Malala is returning to Pakistan on the 10th anniversary of being shot in her hometown of Swat by a Taliban gunman for her outspoken advocacy for girls’ education. She has since won the Nobel Peace Prize and co-founded the Malala Fund. She has lived in the United Kingdom since the attempt on her life.
“Malala visited Government Elementary College of Education Azizabad,” Professor Dr. Khalid M. Iraqi, vice-chancellor of Karachi University with which the college is affiliated, told Arab News. “She spent almost an hour there and discussed with us the promotion of education in the country, especially the training of teachers.”
The college has been adopted by Durbeen, a non-profit organization that aims to staff public schools in Pakistan with professional teachers.
In an email response to Arab News, a Malala fund spokesperson said Malala and Ziauddin Yousafzai, her father, were in Pakistan to help keep international attention focused on the impact of recent floods and reinforce the need for critical humanitarian aid.
“The trip is an extension of Malala Fund’s flood relief efforts,” the statement said, adding that the Fund had supported an emergency grant to support relief efforts and the well-being of girls and young women in Pakistan.
“Malala has also joined wider calls for emergency aid and called on world leaders to provide funds to protect livelihoods in impacted regions. She supported an appeal led by the Disasters Relief Committee, a group of 15 UK charities, which helped raise over £30 million for flood relief.”
Yousafzai arrived in Karachi early on Tuesday morning, a Pakistan Civil Aviation Authority spokesperson said.
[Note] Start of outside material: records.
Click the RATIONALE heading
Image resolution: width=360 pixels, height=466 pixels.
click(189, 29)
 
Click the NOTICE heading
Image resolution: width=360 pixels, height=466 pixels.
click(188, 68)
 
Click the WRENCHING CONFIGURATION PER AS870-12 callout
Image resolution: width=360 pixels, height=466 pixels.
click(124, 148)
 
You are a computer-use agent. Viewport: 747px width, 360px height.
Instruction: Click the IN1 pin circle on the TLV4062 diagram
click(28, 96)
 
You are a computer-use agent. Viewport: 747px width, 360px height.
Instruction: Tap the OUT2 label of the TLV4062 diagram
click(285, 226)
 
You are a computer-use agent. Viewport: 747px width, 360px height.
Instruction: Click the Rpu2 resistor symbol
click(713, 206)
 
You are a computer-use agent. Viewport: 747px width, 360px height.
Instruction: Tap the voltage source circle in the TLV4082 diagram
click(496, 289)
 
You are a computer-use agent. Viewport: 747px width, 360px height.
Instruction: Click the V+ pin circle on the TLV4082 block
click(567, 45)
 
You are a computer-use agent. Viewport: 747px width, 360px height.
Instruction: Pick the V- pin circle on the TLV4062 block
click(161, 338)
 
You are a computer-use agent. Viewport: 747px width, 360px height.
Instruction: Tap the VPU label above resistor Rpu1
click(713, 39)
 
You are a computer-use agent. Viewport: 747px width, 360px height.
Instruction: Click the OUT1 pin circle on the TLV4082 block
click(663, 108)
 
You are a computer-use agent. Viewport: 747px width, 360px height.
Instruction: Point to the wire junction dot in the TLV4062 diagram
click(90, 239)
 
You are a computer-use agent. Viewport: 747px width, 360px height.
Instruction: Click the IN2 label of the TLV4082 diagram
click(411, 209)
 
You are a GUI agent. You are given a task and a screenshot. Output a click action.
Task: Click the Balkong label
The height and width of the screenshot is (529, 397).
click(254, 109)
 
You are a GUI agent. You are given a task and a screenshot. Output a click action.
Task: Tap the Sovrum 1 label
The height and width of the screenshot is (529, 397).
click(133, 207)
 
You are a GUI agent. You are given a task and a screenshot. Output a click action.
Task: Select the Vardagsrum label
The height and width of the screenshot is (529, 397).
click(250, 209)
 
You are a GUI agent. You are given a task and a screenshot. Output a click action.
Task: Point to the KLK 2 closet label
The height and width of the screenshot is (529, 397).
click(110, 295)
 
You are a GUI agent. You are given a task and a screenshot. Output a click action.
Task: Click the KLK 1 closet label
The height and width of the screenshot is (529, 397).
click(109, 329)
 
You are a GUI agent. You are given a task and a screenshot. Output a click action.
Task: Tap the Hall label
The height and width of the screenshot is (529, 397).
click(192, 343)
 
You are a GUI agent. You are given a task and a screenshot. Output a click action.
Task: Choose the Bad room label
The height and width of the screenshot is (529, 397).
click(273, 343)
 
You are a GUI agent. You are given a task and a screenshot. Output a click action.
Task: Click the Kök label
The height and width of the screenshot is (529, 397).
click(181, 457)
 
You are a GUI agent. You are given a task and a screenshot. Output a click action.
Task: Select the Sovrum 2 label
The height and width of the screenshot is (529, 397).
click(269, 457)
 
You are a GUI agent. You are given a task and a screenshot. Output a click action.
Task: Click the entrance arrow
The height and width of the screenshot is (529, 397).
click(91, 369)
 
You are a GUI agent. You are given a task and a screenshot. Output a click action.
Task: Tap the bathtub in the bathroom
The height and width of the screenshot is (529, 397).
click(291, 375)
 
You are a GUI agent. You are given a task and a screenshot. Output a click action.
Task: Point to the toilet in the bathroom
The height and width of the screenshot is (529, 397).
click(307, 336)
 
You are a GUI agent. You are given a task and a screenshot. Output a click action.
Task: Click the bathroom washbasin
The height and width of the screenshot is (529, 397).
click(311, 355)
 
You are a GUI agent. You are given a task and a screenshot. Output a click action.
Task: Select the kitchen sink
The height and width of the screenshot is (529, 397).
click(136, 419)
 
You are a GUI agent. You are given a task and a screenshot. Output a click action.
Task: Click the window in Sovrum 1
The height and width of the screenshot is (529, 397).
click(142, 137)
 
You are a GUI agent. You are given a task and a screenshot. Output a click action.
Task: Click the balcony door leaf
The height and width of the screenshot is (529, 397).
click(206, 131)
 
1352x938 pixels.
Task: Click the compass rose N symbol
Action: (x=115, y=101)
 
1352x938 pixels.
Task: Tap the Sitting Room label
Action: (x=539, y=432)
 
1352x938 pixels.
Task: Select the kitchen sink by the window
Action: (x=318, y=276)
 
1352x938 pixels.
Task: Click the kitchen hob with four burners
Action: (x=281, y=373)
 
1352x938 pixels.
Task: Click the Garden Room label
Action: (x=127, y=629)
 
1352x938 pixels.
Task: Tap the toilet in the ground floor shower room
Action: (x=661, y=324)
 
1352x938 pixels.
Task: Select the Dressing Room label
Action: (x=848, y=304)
The schedule and duration of her visit have not been shared with media.
In 2009 at age 12, Malala blogged under a pen name for the BBC about living under the rule of the Pakistani Taliban. In 2012 she survived being shot in the head by a Taliban gunman. In 2014, she became the youngest-ever Nobel Peace Prize laureate at age 17. In 2018 she launched Assembly, a digital publication for girls and young women available on Apple News. She graduated from Oxford University in June 2021.